■ WORK TO COMPLETE: Where the string "target" shows up in a line of the records, copy that line.

■ Stored data:
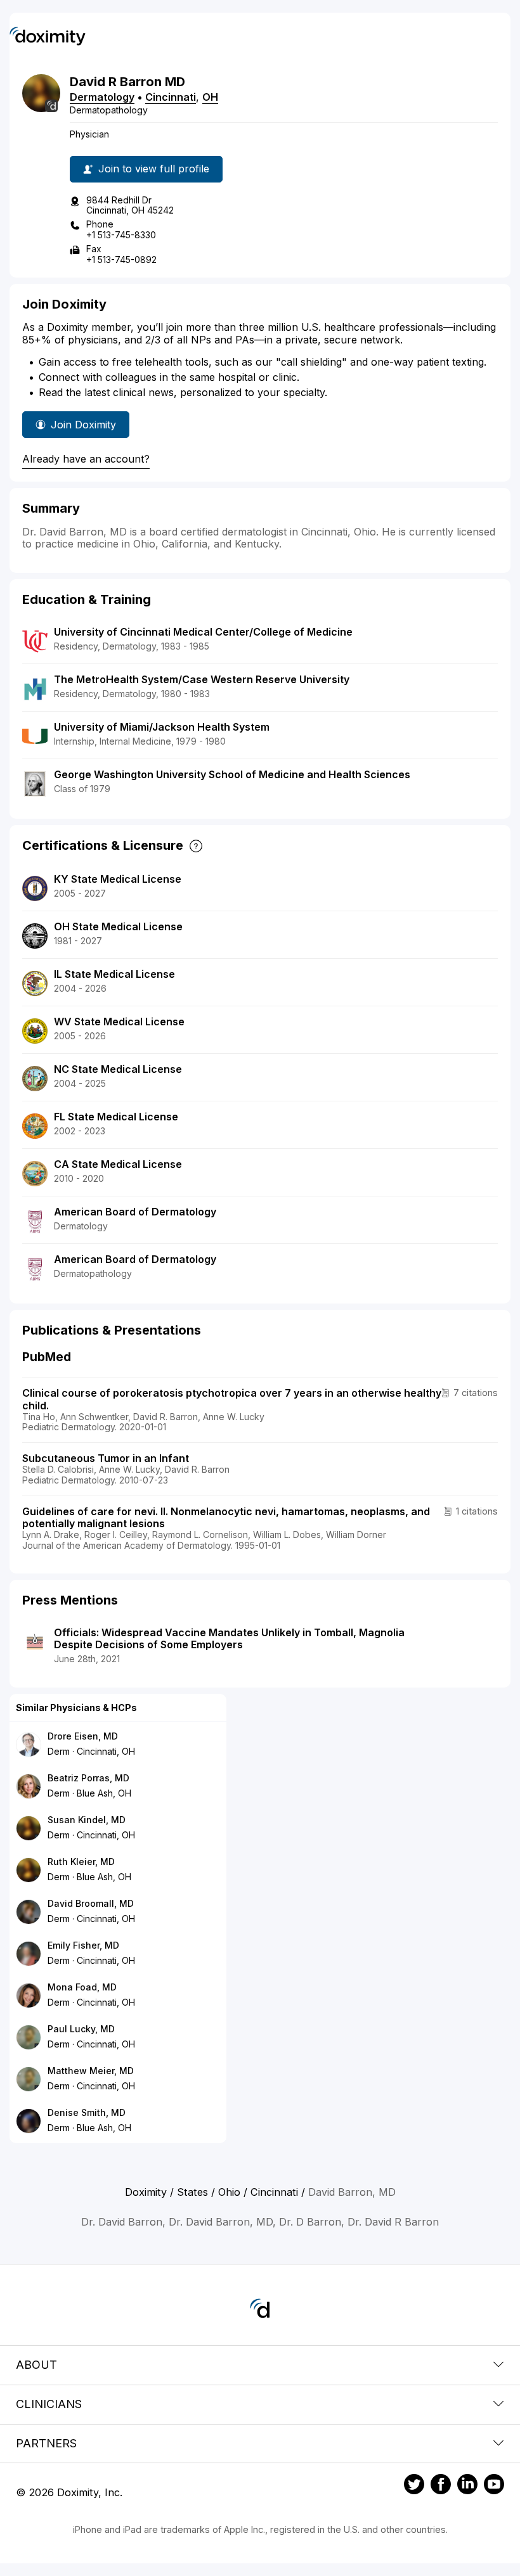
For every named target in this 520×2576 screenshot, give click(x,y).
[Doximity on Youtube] (494, 2486)
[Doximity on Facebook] (441, 2486)
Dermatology (102, 97)
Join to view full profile (153, 168)
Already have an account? (86, 458)
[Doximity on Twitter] (414, 2486)
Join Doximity (83, 424)
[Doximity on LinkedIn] (467, 2486)
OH (210, 97)
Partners (46, 2443)
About (36, 2364)
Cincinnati (170, 97)
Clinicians (49, 2404)
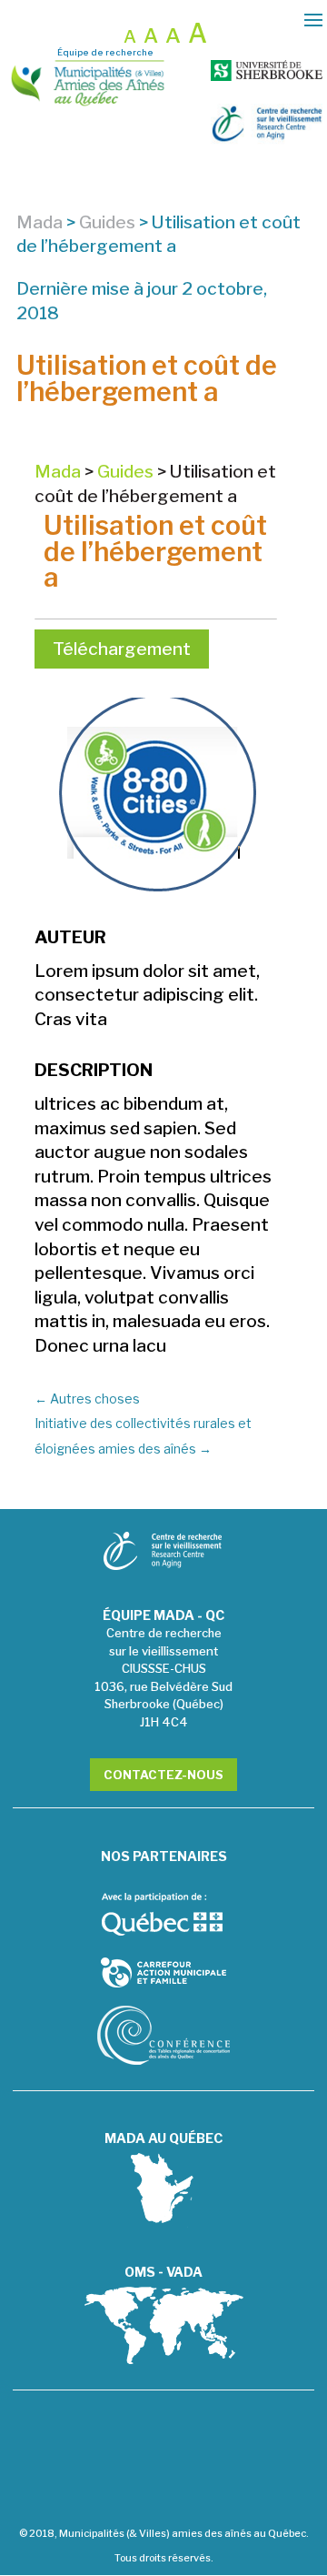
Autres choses (87, 1398)
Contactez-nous (163, 1774)
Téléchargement (122, 649)
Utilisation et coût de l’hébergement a (155, 551)
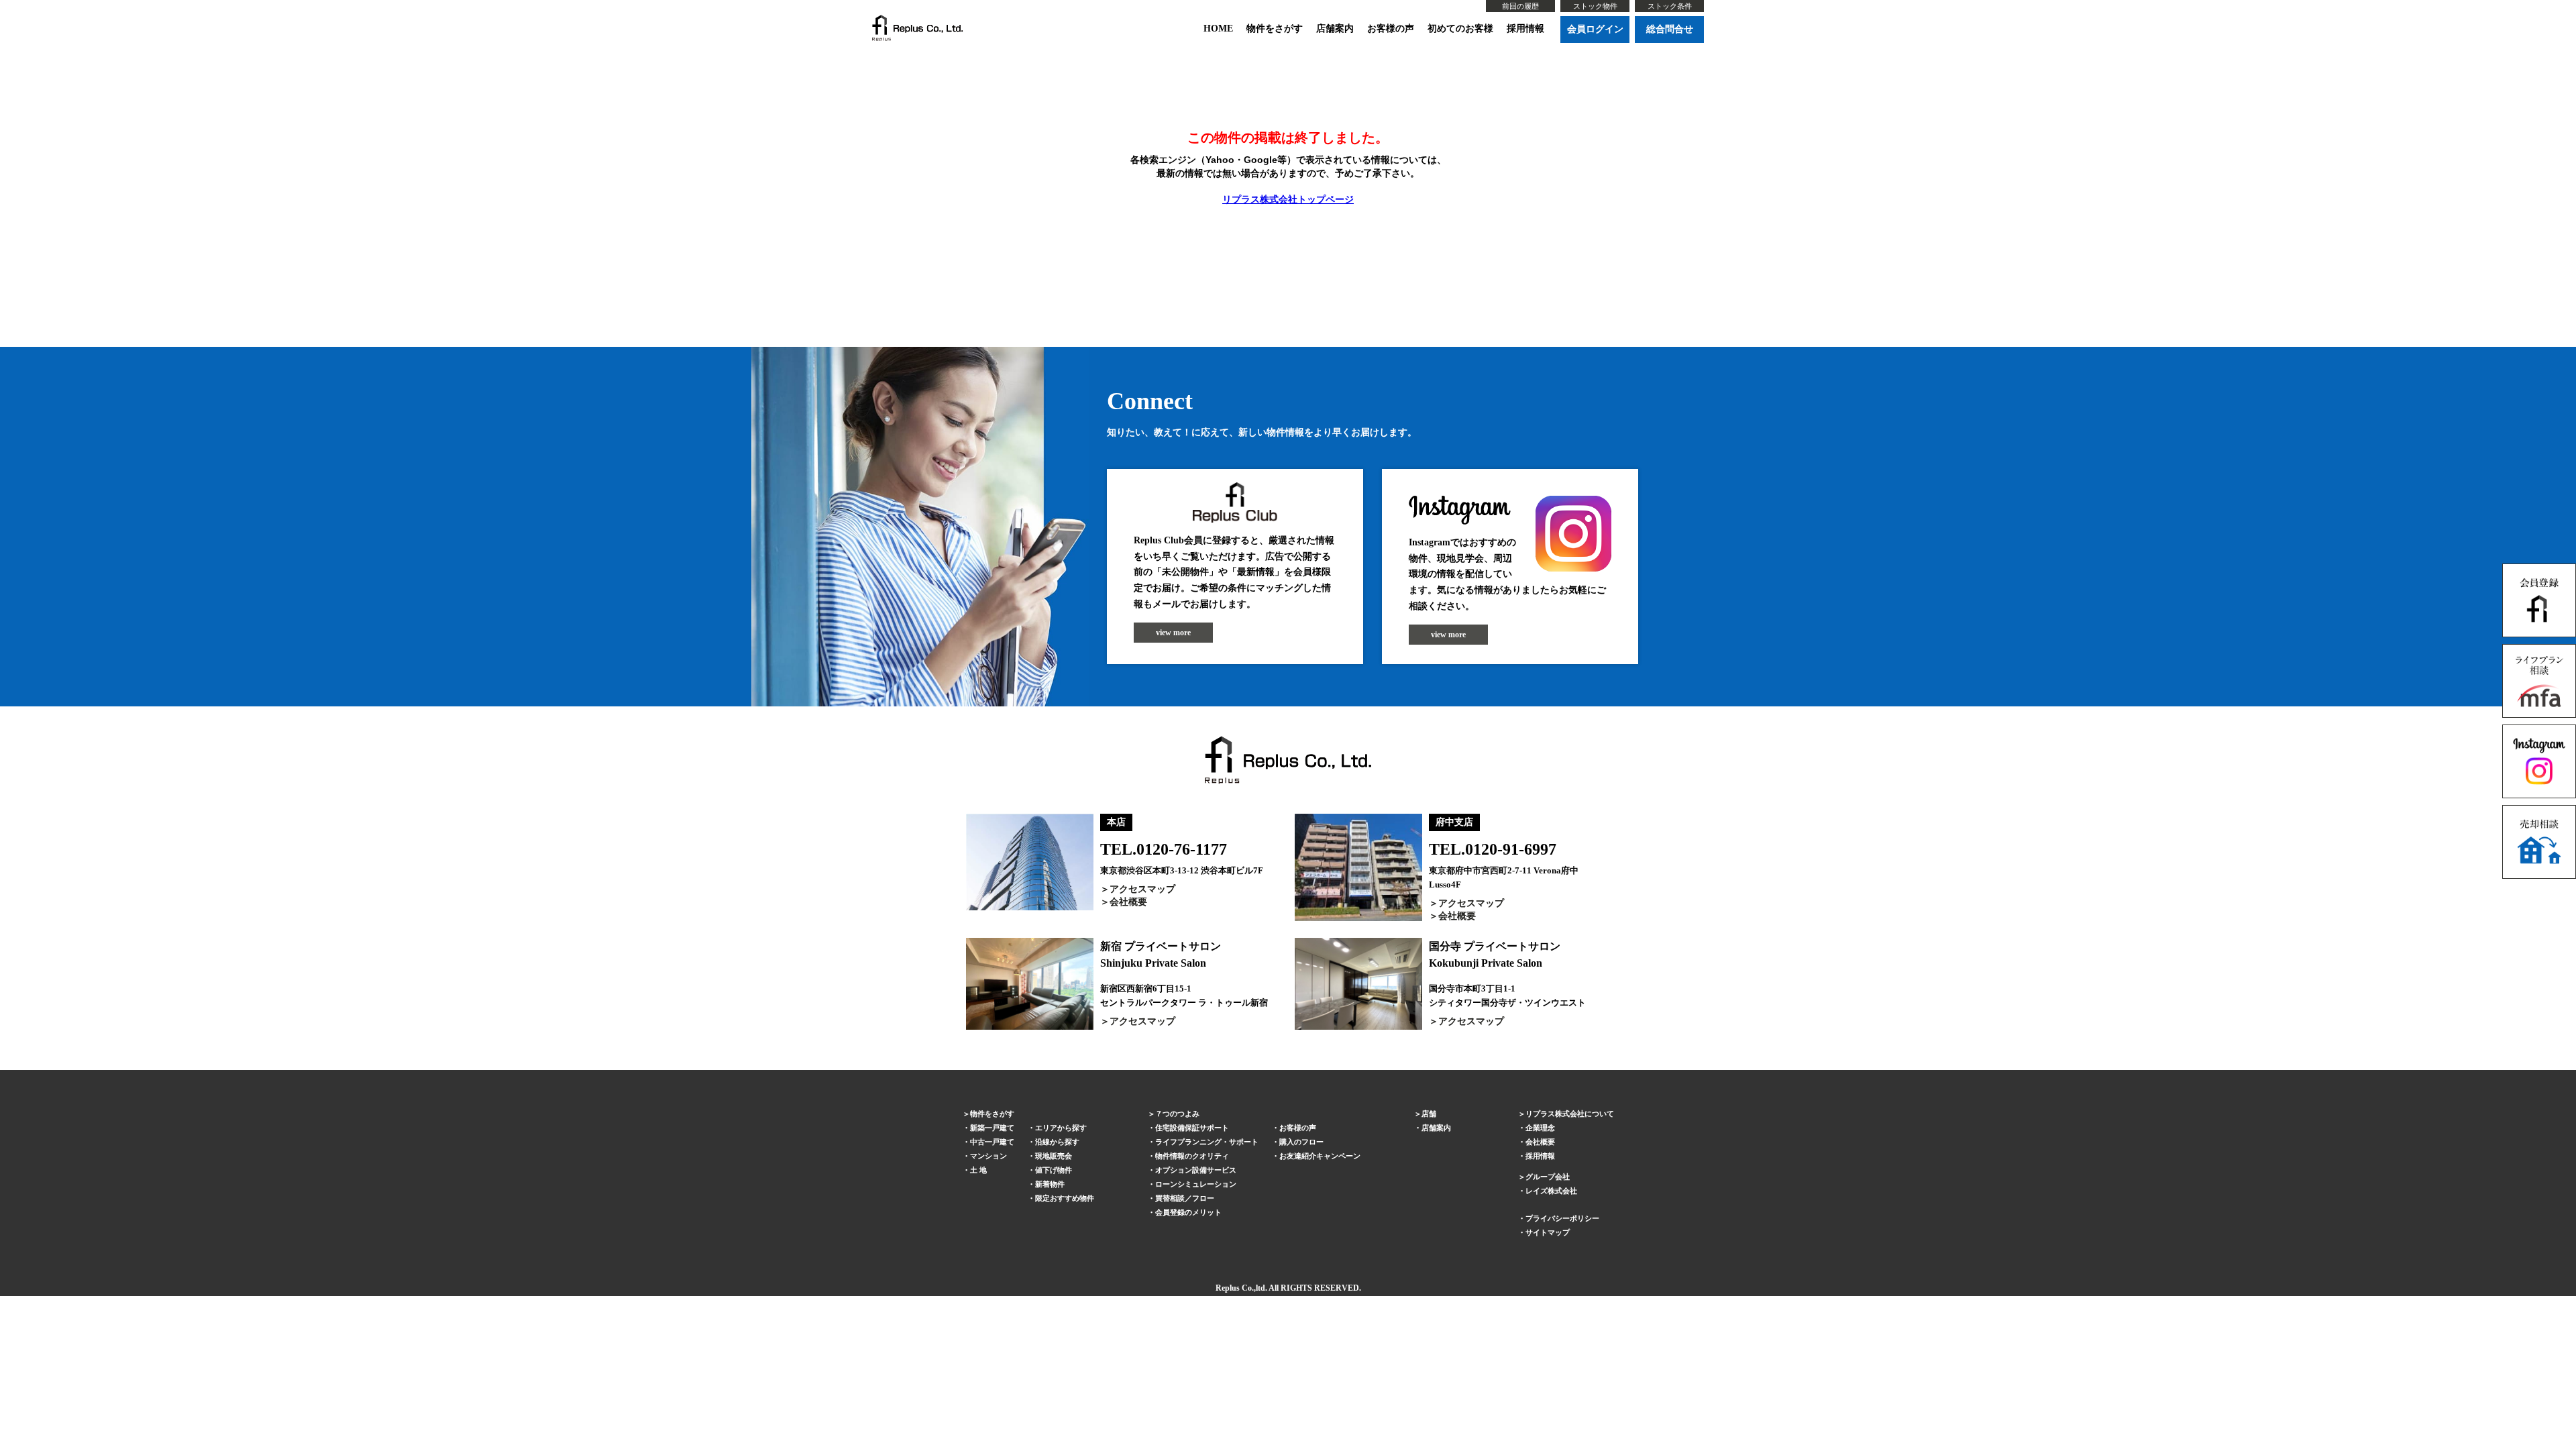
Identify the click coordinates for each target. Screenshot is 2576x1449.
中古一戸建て (992, 1142)
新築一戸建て (992, 1128)
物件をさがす (1274, 28)
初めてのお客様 (1460, 28)
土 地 (978, 1170)
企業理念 (1540, 1128)
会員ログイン (1595, 29)
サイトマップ (1547, 1232)
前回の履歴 (1520, 6)
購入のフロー (1301, 1142)
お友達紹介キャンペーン (1319, 1156)
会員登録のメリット (1188, 1212)
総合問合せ (1669, 29)
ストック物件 (1595, 6)
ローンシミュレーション (1195, 1184)
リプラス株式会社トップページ (1288, 199)
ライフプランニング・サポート (1206, 1142)
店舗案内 (1335, 28)
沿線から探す (1057, 1142)
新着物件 (1050, 1184)
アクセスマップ (1142, 889)
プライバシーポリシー (1562, 1218)
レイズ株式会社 (1551, 1191)
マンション (988, 1156)
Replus (1228, 1288)
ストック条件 (1670, 6)
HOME (1218, 28)
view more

■ RESULT FOR THIS TASK:
For every named target in this 520×2576 screenshot, give click(x,y).
Identify the click coordinates for each target. Screenshot is 2576x1449.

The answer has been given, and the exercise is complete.